Sophia Davis, Karl Aiken, Mona Webber

Last modified: 2018-04-10

Abstract


The longsnout seahorse Hippocampus reidi, which is found in Jamaican waters, is in high demand for the ornamental aquarium and traditional medicinal trades (Hercos, 2007; Lourie et al., 2004; Vincent, 1996). The main challenge with captive rearing of seahorses has been the inability to find a reliable source of first-food for newly released juveniles (Woods, 2000). This has often been demonstrated by the low survival and growth rates of juveniles (Lin et al., 2007; Scarratt, 1995).

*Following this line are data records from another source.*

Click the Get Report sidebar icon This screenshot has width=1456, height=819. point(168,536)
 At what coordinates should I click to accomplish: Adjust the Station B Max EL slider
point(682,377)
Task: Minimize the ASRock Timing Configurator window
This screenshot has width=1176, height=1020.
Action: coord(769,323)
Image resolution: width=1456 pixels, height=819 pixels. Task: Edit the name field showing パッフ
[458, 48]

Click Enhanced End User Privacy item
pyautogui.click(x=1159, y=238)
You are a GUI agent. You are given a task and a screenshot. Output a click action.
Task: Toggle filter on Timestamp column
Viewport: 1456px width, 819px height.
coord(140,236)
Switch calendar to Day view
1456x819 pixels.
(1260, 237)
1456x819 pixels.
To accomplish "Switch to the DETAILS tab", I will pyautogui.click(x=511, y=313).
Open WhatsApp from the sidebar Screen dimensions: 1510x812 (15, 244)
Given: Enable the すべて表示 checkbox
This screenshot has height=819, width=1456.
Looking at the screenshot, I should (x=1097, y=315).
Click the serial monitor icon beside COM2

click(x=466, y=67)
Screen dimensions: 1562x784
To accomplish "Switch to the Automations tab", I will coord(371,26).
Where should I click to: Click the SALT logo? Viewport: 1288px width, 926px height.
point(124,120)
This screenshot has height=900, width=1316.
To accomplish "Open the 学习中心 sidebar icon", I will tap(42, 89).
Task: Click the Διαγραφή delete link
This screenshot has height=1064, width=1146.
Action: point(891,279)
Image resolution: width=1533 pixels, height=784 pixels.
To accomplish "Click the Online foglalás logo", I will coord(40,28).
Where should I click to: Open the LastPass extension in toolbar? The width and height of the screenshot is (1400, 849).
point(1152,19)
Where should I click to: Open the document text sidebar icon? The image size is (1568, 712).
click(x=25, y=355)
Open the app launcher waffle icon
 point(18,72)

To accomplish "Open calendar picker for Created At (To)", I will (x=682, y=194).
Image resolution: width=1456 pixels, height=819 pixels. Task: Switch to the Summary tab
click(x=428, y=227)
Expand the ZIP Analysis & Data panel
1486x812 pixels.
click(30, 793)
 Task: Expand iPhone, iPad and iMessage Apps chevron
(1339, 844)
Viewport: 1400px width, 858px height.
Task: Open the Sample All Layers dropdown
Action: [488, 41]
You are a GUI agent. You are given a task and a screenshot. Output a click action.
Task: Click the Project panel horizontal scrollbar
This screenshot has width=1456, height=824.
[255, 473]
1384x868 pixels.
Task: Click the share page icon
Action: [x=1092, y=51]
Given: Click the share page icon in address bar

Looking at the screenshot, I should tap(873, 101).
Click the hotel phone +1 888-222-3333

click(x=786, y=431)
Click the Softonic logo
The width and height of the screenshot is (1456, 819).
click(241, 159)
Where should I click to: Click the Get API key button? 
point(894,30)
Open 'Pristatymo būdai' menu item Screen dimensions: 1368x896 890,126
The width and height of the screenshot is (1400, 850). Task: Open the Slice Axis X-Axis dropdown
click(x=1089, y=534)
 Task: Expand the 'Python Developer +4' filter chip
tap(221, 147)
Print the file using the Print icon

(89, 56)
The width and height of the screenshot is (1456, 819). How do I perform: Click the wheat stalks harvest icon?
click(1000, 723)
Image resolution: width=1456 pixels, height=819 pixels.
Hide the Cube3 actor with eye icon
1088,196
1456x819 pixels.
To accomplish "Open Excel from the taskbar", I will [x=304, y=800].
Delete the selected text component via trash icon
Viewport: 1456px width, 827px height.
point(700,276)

This project focused on the preliminary stages of breeding seashores, with experiments conducted using different food types, water quality, photoperiods, as well as fecundity in brood stock.

In the study, juveniles born in captivity were fed exclusively on a diet of wild zooplankton and sub-adults and adults on Mysids collected from the Port Royal lagoons. Brood stock were observed to confirm the 14 days gestation period and other fecundity parameters which included batch size, batch frequency and inter-batch (Koldewey, 2005; Rosa et al., 2002). At all stages of the life cycle, behaviour was observed to design the ideal captive rearing environment to simulate the natural environment. At the end of a six week experiment with UV treatment and photoperiod of 12L:12D, the % survival was 42.67% ± 5.33. The number of newborns per brooding pair ranged from 200-600 indivduals with the highest number of batches and individuals per pair at 10 and 2834 respectively in a single year.

The study reinforces the potential for seahorse and other marine ornamental aquaculture in captivity by increasing the survival and growth, and promoting the broader goals of sustainable aquaculture through an increase in the number of commercial enterprises rearing seahorses (Hora and Joyeux, 2009; Koldewey and Martin-Smith, 2005) and overall marine conservation of natural populations (Payne and Rippingale, 2000; Vincent, 1996).